Il mondo nello smartphone
[di Anna Cappuccio, psicologo]
Se il telefono ha profondamente cambiato la dimensione della comunicazione, legando in modo diretto e immediato la presenza dell’altro alla voce, il cellulare ha modificato le modalità relazionali della vita sociale e lavorativa. Infatti con il cellulare e la possibilità di conoscere gli accessi o visualizzare i messaggi, la persona è diventata sempre immediatamente rintracciabile, raggiungibile ovunque si trovi. Questo rende la presenza dell’altro continua e costante, senza limiti temporali o vincoli fisici e spaziali. Persino la non risposta mantiene una presenza ideale dell’altro, attraverso le giustificazioni cercate per spiegare la risposta mancata o la non visualizzazione dei messaggi. Tuttavia, se da un lato, La perenne reperibilità ha permesso di instaurare con estrema facilità una comunicazione in qualsiasi momento della giornata, dall’altro ha abituato a considerare le persone sempre disponibili, “a portata di mano” determinando una minore tolleranza rispetto all’attesa, all’incertezza e un’attenzione progressivamente più superficiale rispetto ai bisogni e all’autonomia dell’altro. Inoltre la continua relazionalità e il non sentirsi mai soli, ma sempre in contatto con qualcuno, ha alimentato la convinzione di essere parte di un immenso gruppo sociale sempre connesso e in relazione, un gruppo però che a differenza di quelli reali, appare evanescente e dai confini poco definiti e proprio per questo facilmente idealizzabile. Questo essere sempre connessi e parte di un gruppo che ci accompagna durante la giornata, elimina ogni sensazione di mancanza e ci fa sentire all’interno di un abbraccio amorevole e accogliente, creando un’apparente sensazione di sicurezza e di appartenenza. La solitudine, lo stare da soli diventa una condizione fastidiosa sentita come un abbandono, e fa sentire disorientati, spogli e a volte anche orfani di un’autoimmagine costruita quasi esclusivamente attraverso il confronto con il gruppo. Inoltre, la sensazione di poter arrivare ovunque si voglia con il cellulare crea una illusoria convinzione di controllo che fa sì che le paure e l’ansia non vengano più affrontate, ma semplicemente ignorate ed eluse. Il cellulare quindi appare come un potente rifugio delle nostre paure e, come un affascinante ansiolitico regolatore dell’ansia, tanto da sperimentare una vera e propria sensazione di angoscia di fronte all’impossibilità di usarlo perché rotto o senza credito.

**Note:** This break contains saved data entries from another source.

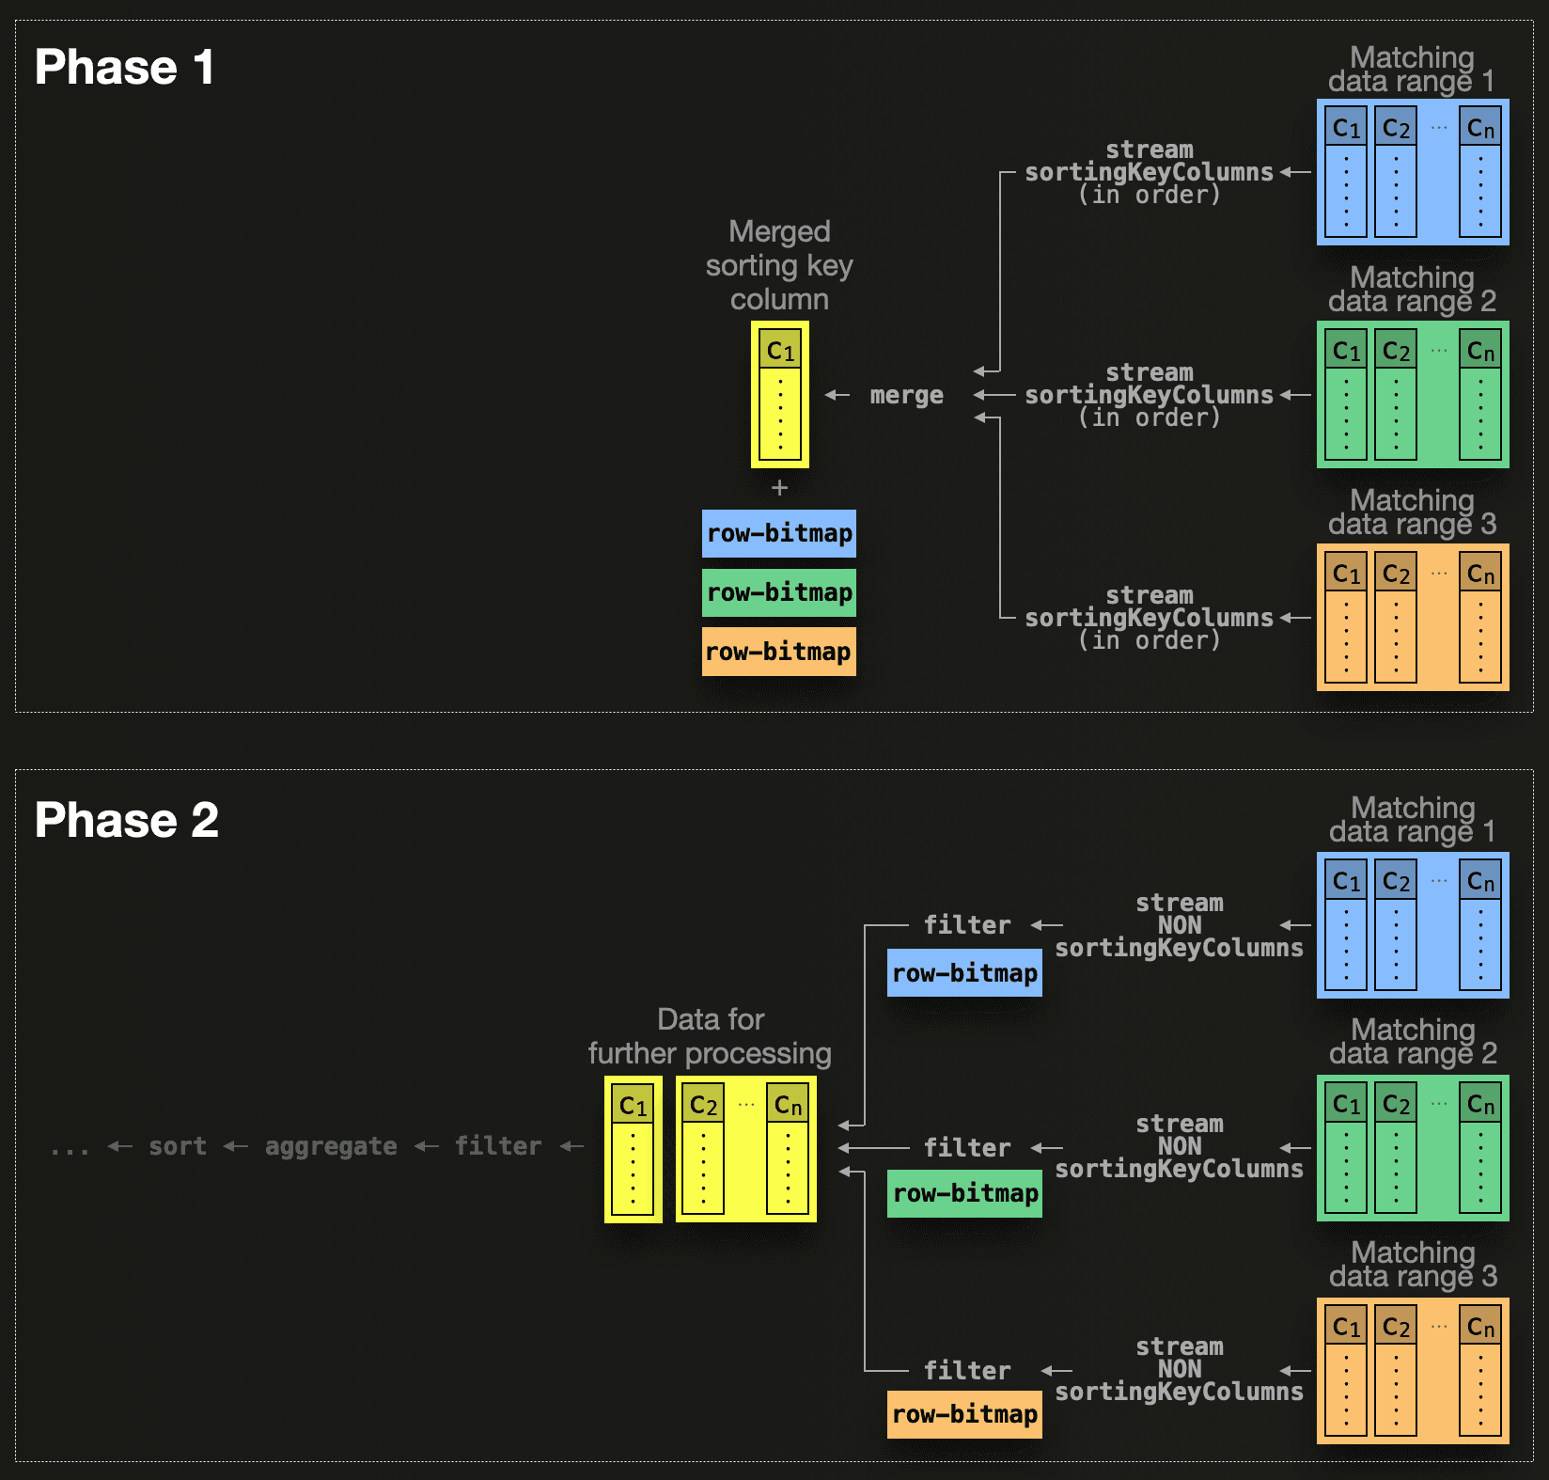The width and height of the screenshot is (1549, 1480).
Task: Click the Data for further processing label
Action: coord(710,1036)
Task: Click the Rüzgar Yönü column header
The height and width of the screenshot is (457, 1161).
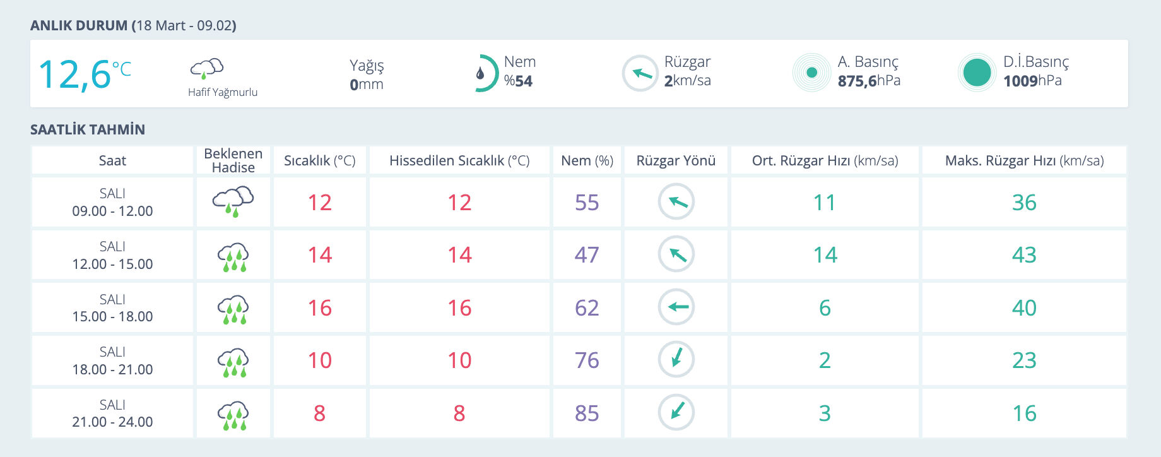Action: pyautogui.click(x=676, y=161)
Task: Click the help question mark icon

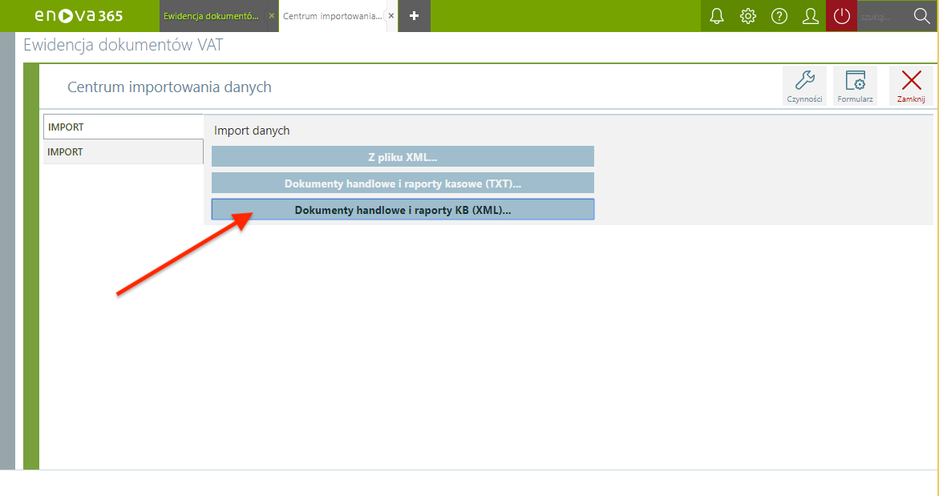Action: coord(779,16)
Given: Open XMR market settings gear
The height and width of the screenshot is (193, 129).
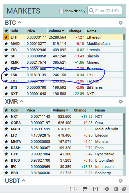Looking at the screenshot, I should tap(121, 102).
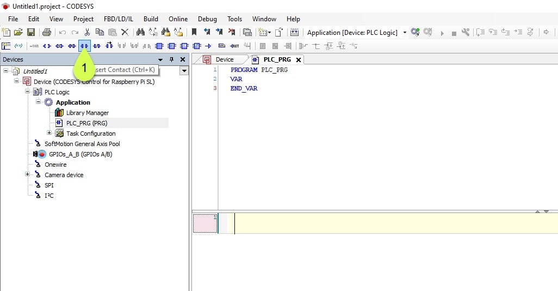
Task: Click inside the empty ladder network area
Action: coord(381,223)
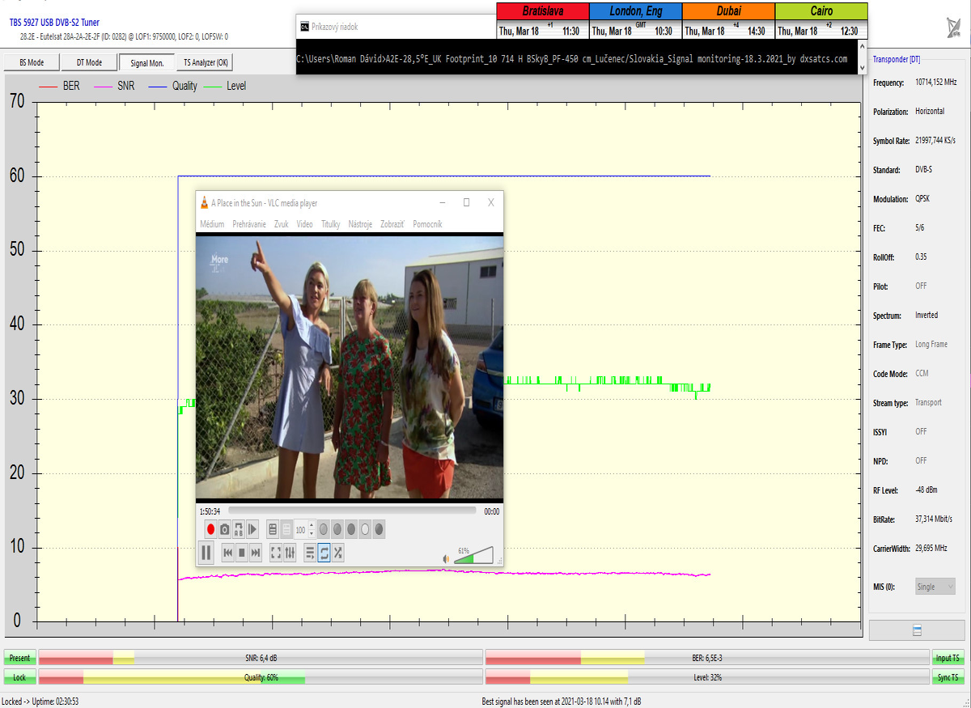Click the list button below Transponder panel
Screen dimensions: 971x708
pyautogui.click(x=917, y=630)
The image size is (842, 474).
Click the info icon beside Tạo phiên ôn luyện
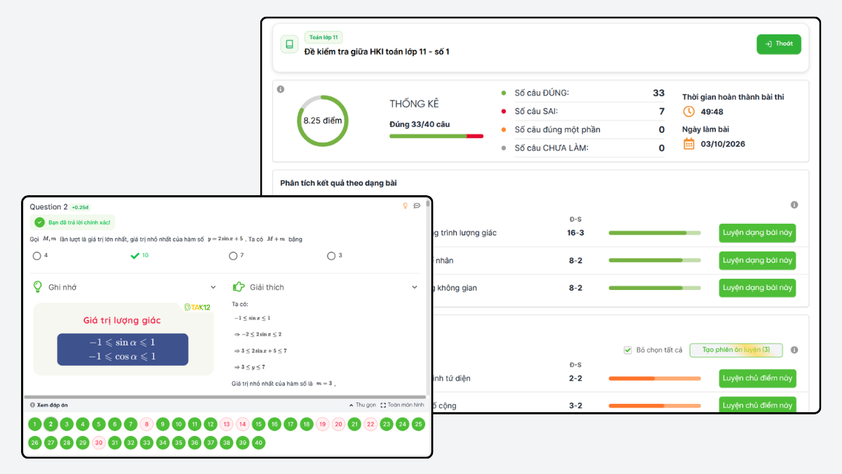coord(794,350)
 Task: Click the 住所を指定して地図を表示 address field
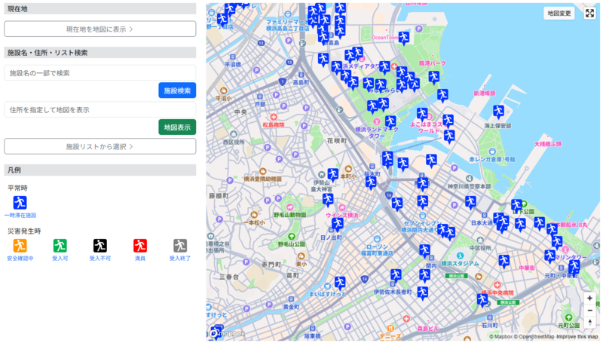[x=100, y=110]
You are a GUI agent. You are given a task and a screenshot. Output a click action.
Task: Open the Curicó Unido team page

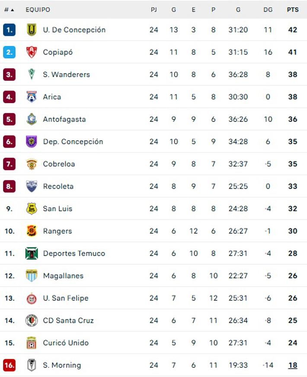click(x=66, y=343)
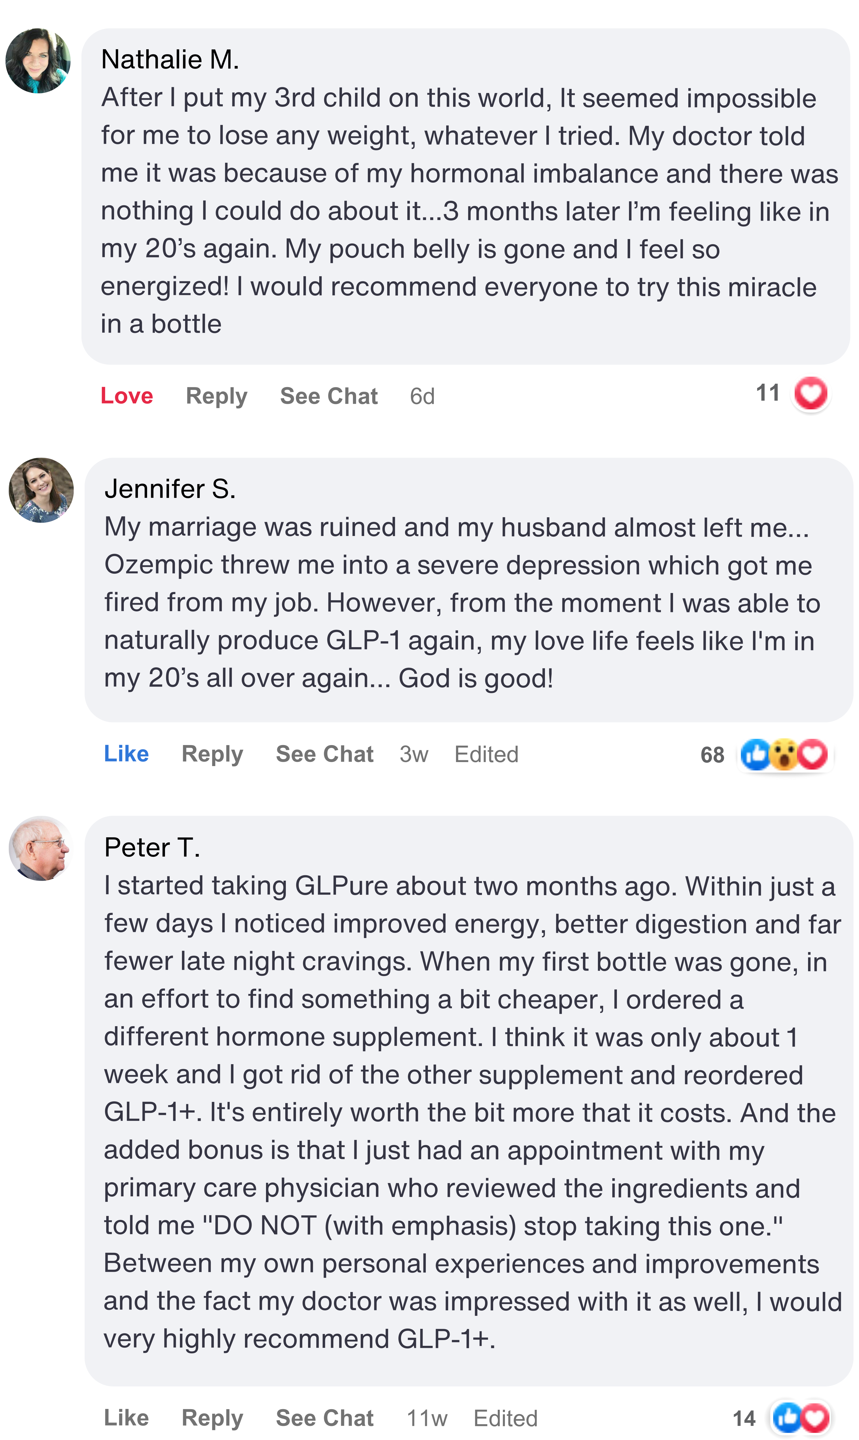Click the thumbs-up reaction icon on Jennifer's comment
Screen dimensions: 859x1440
tap(756, 754)
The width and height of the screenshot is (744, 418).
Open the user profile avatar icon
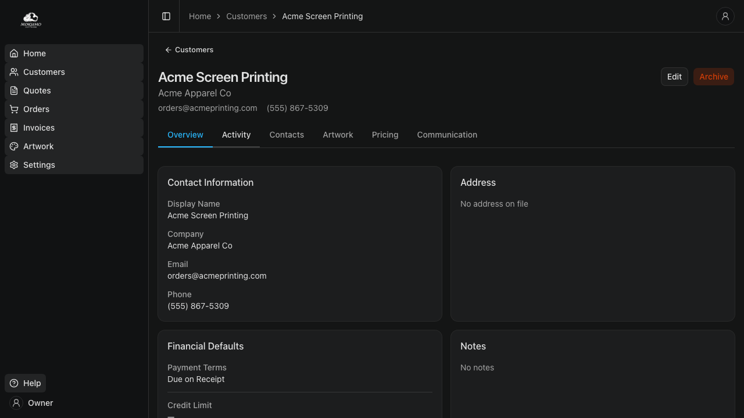pos(725,16)
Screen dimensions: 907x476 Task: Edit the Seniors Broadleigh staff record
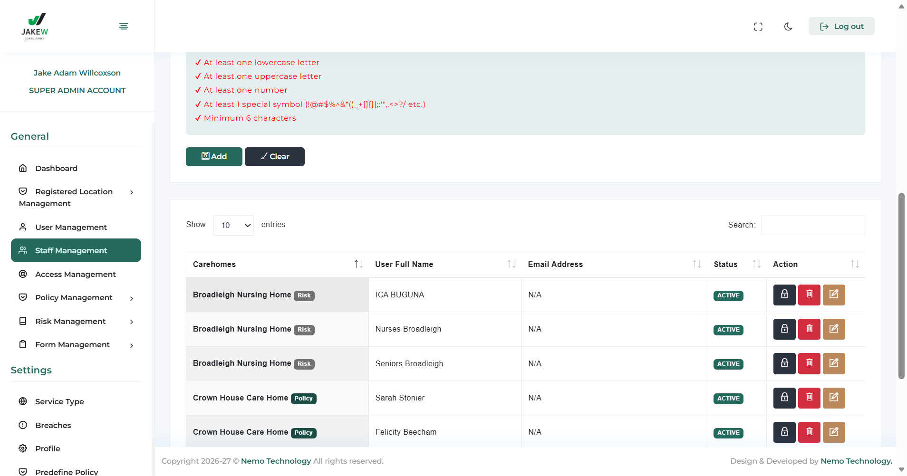click(833, 363)
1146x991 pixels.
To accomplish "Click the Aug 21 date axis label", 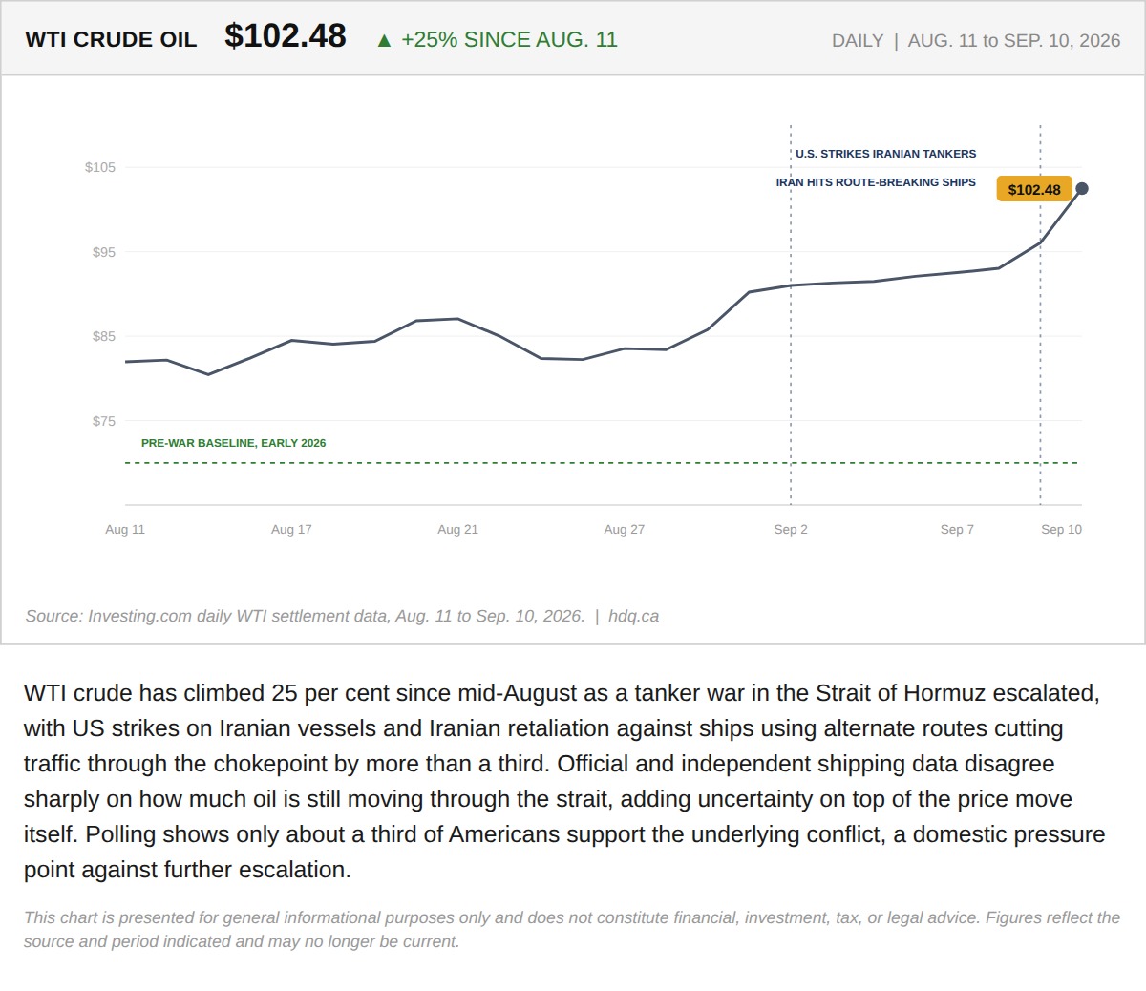I will (457, 530).
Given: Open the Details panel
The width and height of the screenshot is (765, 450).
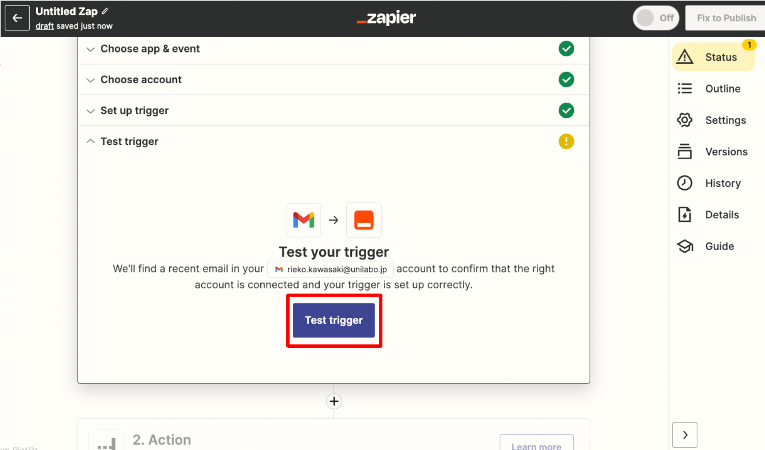Looking at the screenshot, I should [x=713, y=215].
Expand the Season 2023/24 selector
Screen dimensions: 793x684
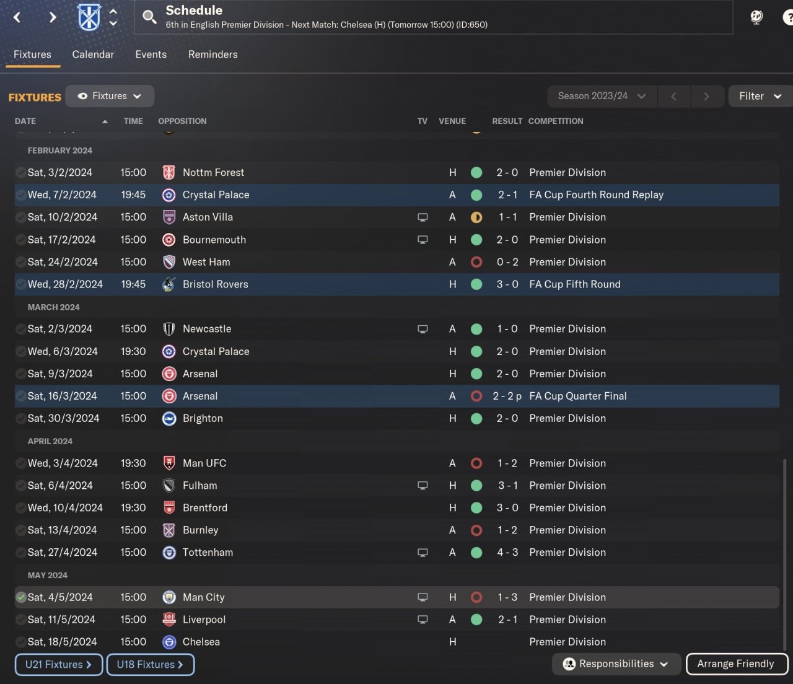(x=602, y=96)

In effetti il telefonino è diventato indispensabile nella vita e nel lavoro, ma il modo in cui lo usiamo dipende dal rapporto che abbiamo con noi stessi e con gli altri. Momenti di vulnerabilità che, inevitabilmente, la vita ci propone o sentimenti di inadeguatezza che non riusciamo ad affrontare possono favorire un uso spasmodico del cellulare fino a diventarne dipendenti.
Certamente la soluzione non è eliminare il telefonino ma riuscire ad utilizzarlo nella consapevolezza di poter esistere anche senza connessione e che la vita reale può essere più gratificante di una vita solo immaginata.